Two Transition year classes from St Colman’s Community College Midleton collected over three tonnes of rubbish from East Cork beaches on Monday 18 September.
Among the 117 bags of waste recovered were 75 tyres and heavy industrial fishing nets.
The 46 students were part of a national coastal clean-up effort to remove litter and debris from our coastal environment.
The nationwide Big Beach Clean-up is part of Ocean Conservancy International’s, coastal clean-up day.
In 2016 nearly 800,000 volunteers from 90 countries took part removing over 8,000 tonnes of marine litter from our oceans.
The St Colman Community College’s litter picking effort did not go unnoticed with Minister for the Environment Denis Naughton taking time to tweet “Well done @colmansmidleton on your efforts. I’m working to make sure tyres don’t pile up again.”
Last month the Government announced a fund of over €1million to be used to eradicate stockpiles of tyres which are illegally dumped around the country, potentially causing toxic fire threats and damage to human health.
The fund is being administered through the local authority. Its estimated almost 800,000 tyres have been dumped throughout the country.
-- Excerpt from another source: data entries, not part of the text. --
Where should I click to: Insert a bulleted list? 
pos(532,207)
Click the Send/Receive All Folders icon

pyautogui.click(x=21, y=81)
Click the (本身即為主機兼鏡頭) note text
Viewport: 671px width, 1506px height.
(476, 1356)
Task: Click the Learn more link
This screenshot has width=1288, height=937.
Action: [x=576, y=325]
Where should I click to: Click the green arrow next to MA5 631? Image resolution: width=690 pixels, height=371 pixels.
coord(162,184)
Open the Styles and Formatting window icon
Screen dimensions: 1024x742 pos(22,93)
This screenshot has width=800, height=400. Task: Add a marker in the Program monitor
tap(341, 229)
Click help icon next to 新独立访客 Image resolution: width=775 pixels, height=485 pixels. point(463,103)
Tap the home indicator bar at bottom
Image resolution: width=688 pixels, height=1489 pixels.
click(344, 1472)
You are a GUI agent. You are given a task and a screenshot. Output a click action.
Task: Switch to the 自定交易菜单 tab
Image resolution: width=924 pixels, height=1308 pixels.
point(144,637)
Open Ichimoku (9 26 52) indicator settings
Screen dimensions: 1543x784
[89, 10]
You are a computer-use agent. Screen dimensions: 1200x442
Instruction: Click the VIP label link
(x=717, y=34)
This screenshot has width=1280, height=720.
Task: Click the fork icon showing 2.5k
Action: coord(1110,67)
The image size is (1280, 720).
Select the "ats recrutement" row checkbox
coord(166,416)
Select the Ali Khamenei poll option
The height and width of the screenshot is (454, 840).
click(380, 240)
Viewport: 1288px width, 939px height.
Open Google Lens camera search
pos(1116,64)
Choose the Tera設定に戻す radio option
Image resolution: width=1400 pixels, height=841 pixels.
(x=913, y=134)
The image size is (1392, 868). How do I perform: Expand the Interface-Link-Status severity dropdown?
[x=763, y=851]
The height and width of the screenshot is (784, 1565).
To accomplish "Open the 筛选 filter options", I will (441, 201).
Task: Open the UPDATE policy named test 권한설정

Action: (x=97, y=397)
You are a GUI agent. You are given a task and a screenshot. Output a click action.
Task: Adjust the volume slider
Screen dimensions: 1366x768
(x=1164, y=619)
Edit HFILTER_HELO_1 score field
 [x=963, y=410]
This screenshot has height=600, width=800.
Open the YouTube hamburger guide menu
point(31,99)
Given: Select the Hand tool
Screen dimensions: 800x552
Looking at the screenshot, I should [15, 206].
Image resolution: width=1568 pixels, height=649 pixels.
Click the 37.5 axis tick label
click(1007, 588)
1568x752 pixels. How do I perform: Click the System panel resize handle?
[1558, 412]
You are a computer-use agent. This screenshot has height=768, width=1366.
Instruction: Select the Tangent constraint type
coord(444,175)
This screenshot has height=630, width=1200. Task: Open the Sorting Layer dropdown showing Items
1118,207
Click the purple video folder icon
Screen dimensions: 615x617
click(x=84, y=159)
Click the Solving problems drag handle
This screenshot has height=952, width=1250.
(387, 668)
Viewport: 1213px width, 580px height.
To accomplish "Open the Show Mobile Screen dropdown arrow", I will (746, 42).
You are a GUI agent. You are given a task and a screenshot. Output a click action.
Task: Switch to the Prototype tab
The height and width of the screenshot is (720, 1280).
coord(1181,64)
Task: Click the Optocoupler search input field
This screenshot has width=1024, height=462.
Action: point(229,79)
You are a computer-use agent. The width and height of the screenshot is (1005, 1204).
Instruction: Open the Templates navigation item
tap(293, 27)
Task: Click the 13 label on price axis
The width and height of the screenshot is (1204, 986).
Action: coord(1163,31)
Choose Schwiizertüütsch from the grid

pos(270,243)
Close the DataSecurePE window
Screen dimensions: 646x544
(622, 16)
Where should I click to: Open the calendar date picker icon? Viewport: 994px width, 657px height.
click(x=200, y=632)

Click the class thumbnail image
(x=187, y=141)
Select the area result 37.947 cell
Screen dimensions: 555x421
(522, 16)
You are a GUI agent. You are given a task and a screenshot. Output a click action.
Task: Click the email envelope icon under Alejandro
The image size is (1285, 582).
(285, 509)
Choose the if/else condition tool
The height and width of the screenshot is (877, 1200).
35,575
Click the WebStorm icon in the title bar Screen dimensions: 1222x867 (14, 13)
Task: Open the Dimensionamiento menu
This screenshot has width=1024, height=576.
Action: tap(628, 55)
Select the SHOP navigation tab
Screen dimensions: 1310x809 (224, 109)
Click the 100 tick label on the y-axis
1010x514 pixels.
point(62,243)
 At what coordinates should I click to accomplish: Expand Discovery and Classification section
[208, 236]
Minister Naughten said in addition to the fund a new compliance scheme is being introduced to ensure as many old tyres are removed from the system.
The scheme will be operated by Repak End Of Life Tyres with a registration and reporting role for the Producer Register Limited.
The new scheme which starts on 1 October puts the responsibility for disposal of the old tyres on the retailer when new ones are purchased.
Registration of the new scheme will be mandatory for all premises placing tyres on the Irish market.
The new structures will be funded by a visible Environmental Management Cost (vEMC) of €2.80 per car tyre and €1.50 per motorcycle tyre. Further vEMCs will be introduced in due course for truck, construction and agricultural tyres.

“Fees for the collection and management of waste tyres are currently charged – I have evidence of them ranging between €1.50 and €3.50 - but the level of tyres being dumped around the country suggests that these fees do not always end up funding that for which they are intended i.e. the environmentally sound management of tyres. Setting this vEMC in regulation will formalise and standardise this existing charge that the consumer already pays when purchasing new tyres and will ensure that waste tyres are disposed of legally” commented Minister Naughten.